Plenty to be thankful for

Thanksgiving: it’s a time to say thanks for our families, our friends, the abundance of food that crowds our tables and the other blessings we enjoy. We slow down and enjoy each other’s company. We savor the flavors of recipes that likely have been in our families for generations. While we may indulge in too much turkey and pumpkin pie, at least our focus is on our abundance, not our lack.

Tomorrow we’ll return to our normal routines, or maybe hit some of the Black Friday sales, or visit with Santa at Christmas Comes to Kenai. But today we say thanks for all that we have.

Hopefully, we’ll remember, at least for a moment or two, those who don’t have it as good as we do. In today’s world, the numbers of those less fortunate seem to be increasing, yes, even on the Kenai Peninsula.

There are those with no job, no home and little food, but there also are those who have made it their passion to step in and help.

We may appear to be a small community, but we have a huge heart. We are good at reaching out to those in need through the many groups and organizations we are lucky to have in our neighborhood.
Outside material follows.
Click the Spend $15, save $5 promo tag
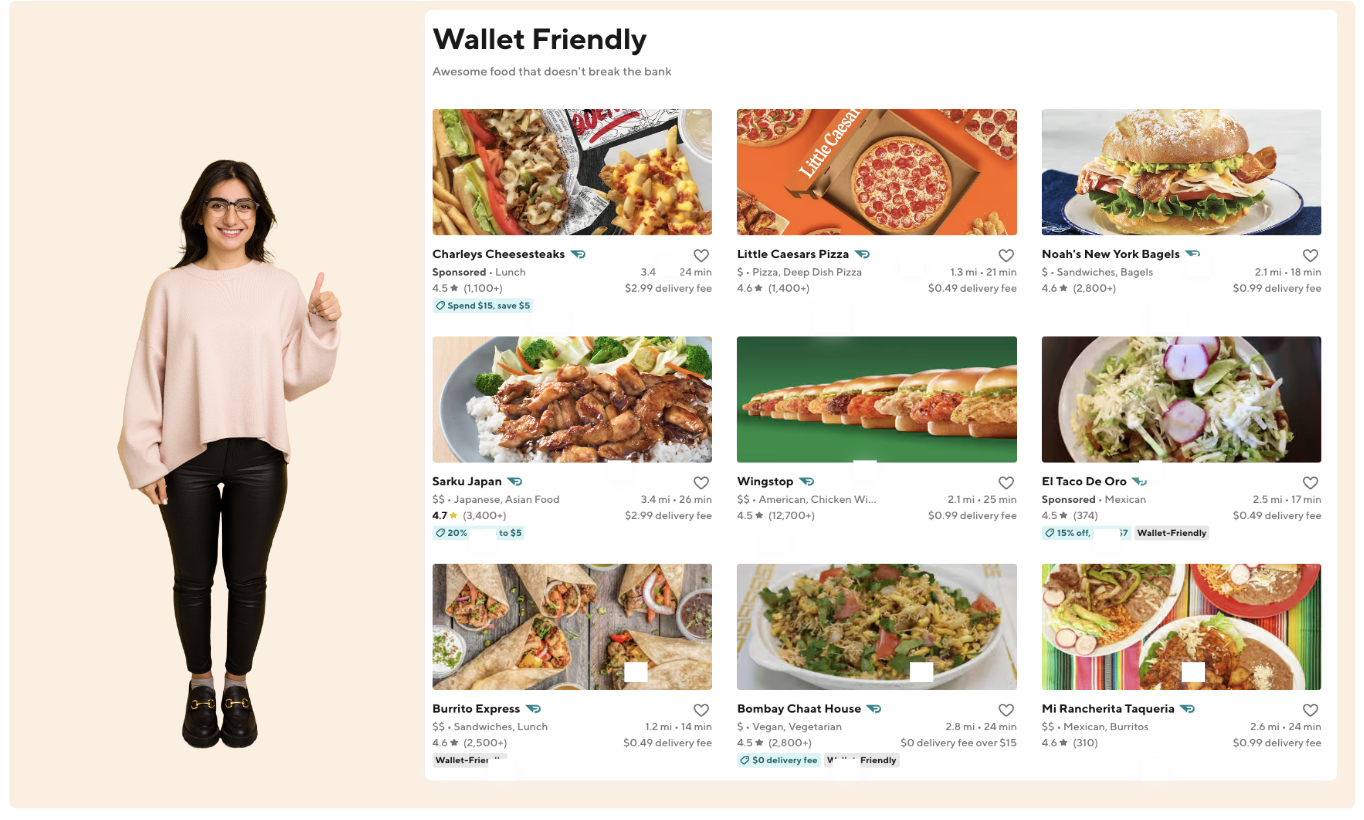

In addition to those who work so hard to help, we are grateful to all of you who work. Nothing holds a people together like a strong sense of community and worth, and going to work each day is a big part of that.

As your community newspaper, the Clarion has much for which we are grateful, and it’s become our tradition to express those blessings to you on this day.
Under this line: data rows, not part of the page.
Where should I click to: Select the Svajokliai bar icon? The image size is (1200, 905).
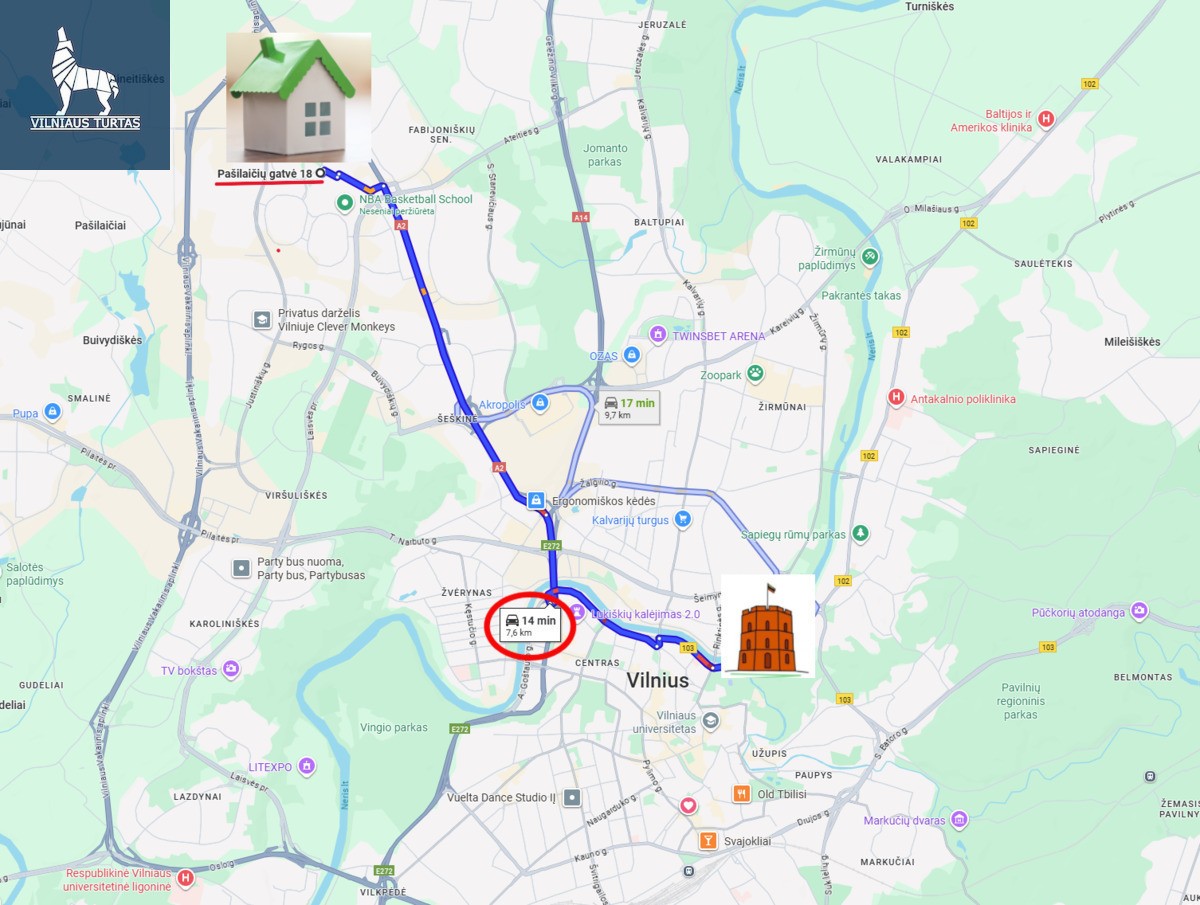click(708, 840)
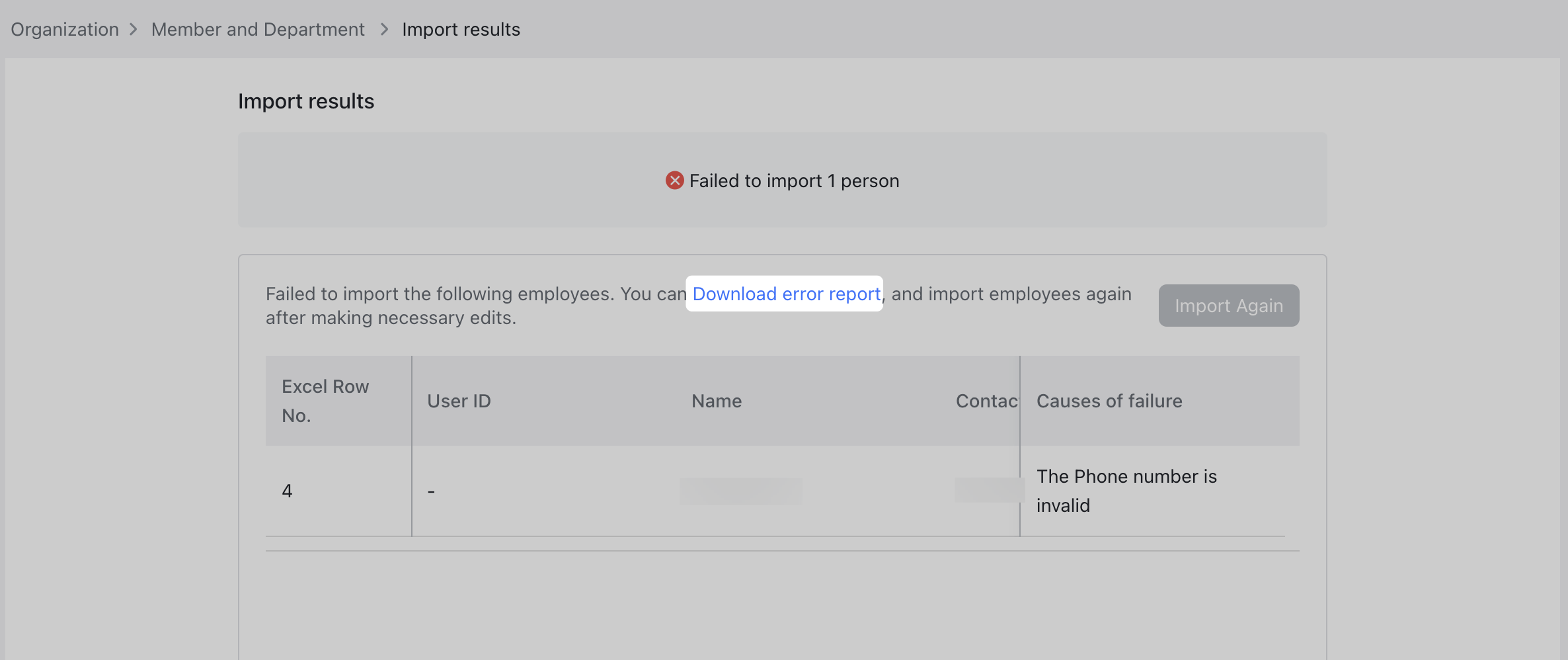Click the Failed to import 1 person banner
1568x660 pixels.
pos(782,180)
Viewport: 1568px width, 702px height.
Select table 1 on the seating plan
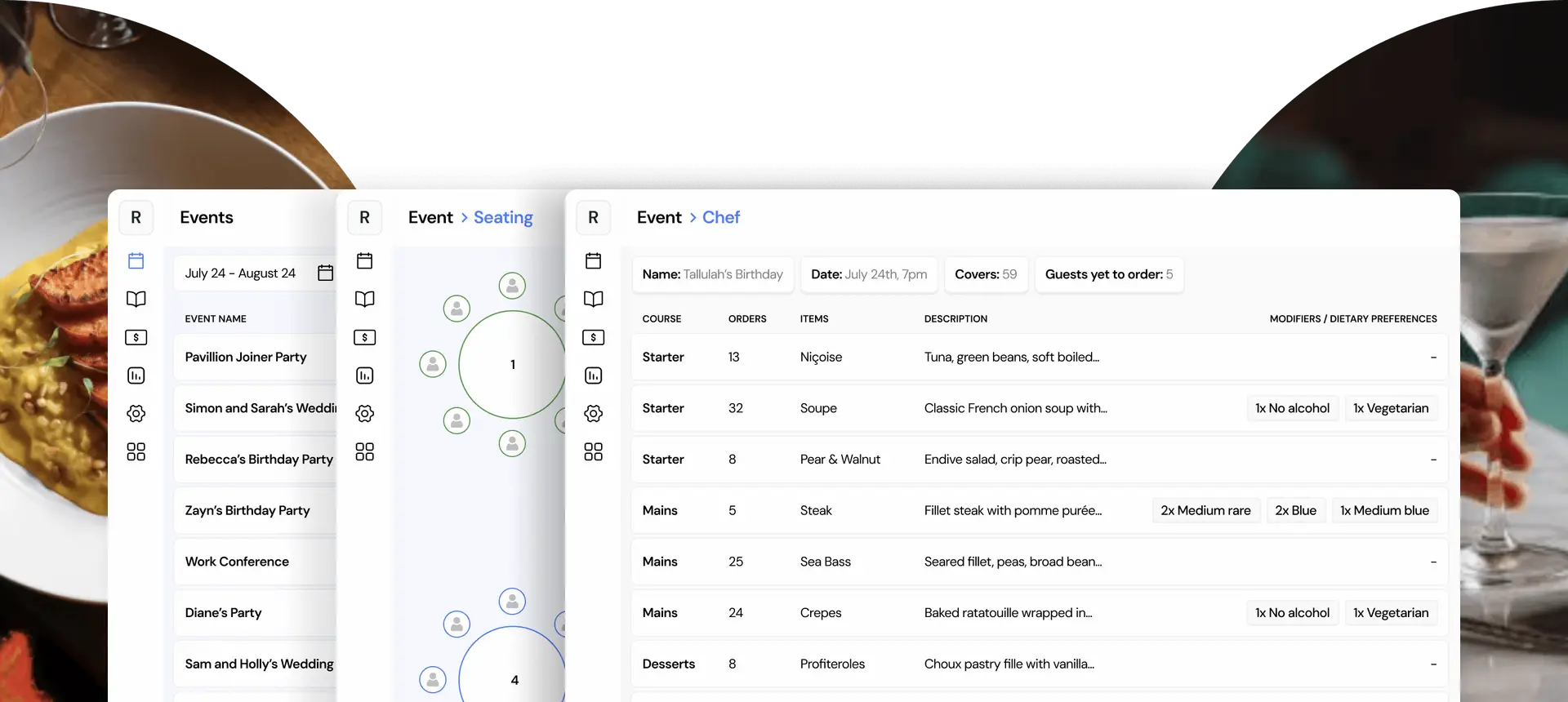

Chief among the things for which we give thanks, of course, are the readers and advertisers who keep us in business. Without you, we would not exist.

It takes an entire community to produce a newspaper. There are countless people who help us in the task, and we are grateful for their many and varied contributions. Among our blessings are our contributors, who share all sorts of things with our readers, from cooking tips to humor to views on the great outdoors.

We’re grateful for the talented staff here at the Clarion, who, day in and day out, produce a newspaper six days a week.

And there’s our delivery drivers, who refuse to let rain, snow, or dark of night keep them from their rounds.

We’re fortunate to have fans, coaches and players spread throughout the Peninsula and the rest of Alaska, who help us keep track of all that’s going on in the world of sports.

We’re thankful to have elected officials — and public employees — at all levels of government, who understand an informed community is in everyone’s best interest; law enforcement and emergency service agencies, who work with us to let you know what’s going on in your neighborhood — the good and bad; and employees throughout the Kenai Peninsula Borough School District, and students and parents, who keep us well-informed about the happenings in our schools.

Thanks also to those who call and email with tips — or complaints. Your calls are appreciated. They help us re-examine our idea of what “news” is and what readers want. Thanks also to those who write letters to the editor. You provide thousands of people with food for thought with your insights and sometime spark controversy and , ahopefully, a constructive discussion of the issue.

Last, but certainly not least, on our list of blessings: We are grateful we live in a society where a free press exists. Not everyone will always like the message, but far better to disagree with ideas and information and the way they are presented than to never have the opportunity to read new ideas and others’ viewpoints.

Our heartfelt thanks to all of you who make the Clarion happen.

On this Thanksgiving Day, we hope you have much for which to be grateful.